• REQUIRED WORK: Copy out every line of the listing below with no changes.

• SUPPLIED MATERIAL:

┏━━

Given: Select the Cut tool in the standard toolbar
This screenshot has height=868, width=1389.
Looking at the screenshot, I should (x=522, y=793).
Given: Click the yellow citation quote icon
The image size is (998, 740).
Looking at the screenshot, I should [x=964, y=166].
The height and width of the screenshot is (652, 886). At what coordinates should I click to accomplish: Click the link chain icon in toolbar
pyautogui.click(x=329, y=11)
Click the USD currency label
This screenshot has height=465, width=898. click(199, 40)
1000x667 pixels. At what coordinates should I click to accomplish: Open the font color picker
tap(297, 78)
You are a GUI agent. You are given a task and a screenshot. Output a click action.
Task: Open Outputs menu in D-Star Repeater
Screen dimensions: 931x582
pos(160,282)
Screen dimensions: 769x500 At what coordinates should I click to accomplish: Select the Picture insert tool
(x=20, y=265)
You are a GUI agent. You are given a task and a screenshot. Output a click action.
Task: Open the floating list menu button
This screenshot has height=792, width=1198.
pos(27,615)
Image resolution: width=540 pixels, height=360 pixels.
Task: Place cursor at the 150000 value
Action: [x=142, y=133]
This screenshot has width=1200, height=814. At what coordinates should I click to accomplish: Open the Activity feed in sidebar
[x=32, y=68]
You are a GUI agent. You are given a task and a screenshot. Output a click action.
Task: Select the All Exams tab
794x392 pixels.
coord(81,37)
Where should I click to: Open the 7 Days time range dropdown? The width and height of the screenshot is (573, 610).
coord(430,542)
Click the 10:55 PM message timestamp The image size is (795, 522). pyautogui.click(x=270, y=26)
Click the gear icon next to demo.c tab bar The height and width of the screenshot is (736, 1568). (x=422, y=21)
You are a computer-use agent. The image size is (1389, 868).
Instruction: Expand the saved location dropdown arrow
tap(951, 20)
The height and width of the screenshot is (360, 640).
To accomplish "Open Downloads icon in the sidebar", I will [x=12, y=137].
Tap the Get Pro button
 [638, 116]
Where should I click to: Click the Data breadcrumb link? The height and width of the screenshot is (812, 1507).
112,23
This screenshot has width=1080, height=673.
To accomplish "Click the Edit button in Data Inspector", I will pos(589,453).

┗━━

• EXERCISE SOLUTION:
Given: Select the Cut tool in the standard toolbar
This screenshot has height=868, width=1389.
Looking at the screenshot, I should (x=522, y=793).
Given: Click the yellow citation quote icon
The image size is (998, 740).
Looking at the screenshot, I should [x=964, y=166].
The height and width of the screenshot is (652, 886). At what coordinates should I click to accomplish: Click the link chain icon in toolbar
pyautogui.click(x=329, y=11)
Click the USD currency label
This screenshot has height=465, width=898. click(199, 40)
1000x667 pixels. At what coordinates should I click to accomplish: Open the font color picker
tap(297, 78)
You are a GUI agent. You are given a task and a screenshot. Output a click action.
Task: Open Outputs menu in D-Star Repeater
Screen dimensions: 931x582
pos(160,282)
Screen dimensions: 769x500 At what coordinates should I click to accomplish: Select the Picture insert tool
(x=20, y=265)
You are a GUI agent. You are given a task and a screenshot. Output a click action.
Task: Open the floating list menu button
This screenshot has height=792, width=1198.
pos(27,615)
Image resolution: width=540 pixels, height=360 pixels.
Task: Place cursor at the 150000 value
Action: [x=142, y=133]
This screenshot has width=1200, height=814. At what coordinates should I click to accomplish: Open the Activity feed in sidebar
[x=32, y=68]
You are a GUI agent. You are given a task and a screenshot. Output a click action.
Task: Select the All Exams tab
794x392 pixels.
coord(81,37)
Where should I click to: Open the 7 Days time range dropdown? The width and height of the screenshot is (573, 610).
coord(430,542)
Click the 10:55 PM message timestamp The image size is (795, 522). pyautogui.click(x=270, y=26)
Click the gear icon next to demo.c tab bar The height and width of the screenshot is (736, 1568). (x=422, y=21)
You are a computer-use agent. The image size is (1389, 868).
Instruction: Expand the saved location dropdown arrow
tap(951, 20)
The height and width of the screenshot is (360, 640).
To accomplish "Open Downloads icon in the sidebar", I will [x=12, y=137].
Tap the Get Pro button
 [638, 116]
Where should I click to: Click the Data breadcrumb link? The height and width of the screenshot is (812, 1507).
112,23
This screenshot has width=1080, height=673.
To accomplish "Click the Edit button in Data Inspector", I will pos(589,453).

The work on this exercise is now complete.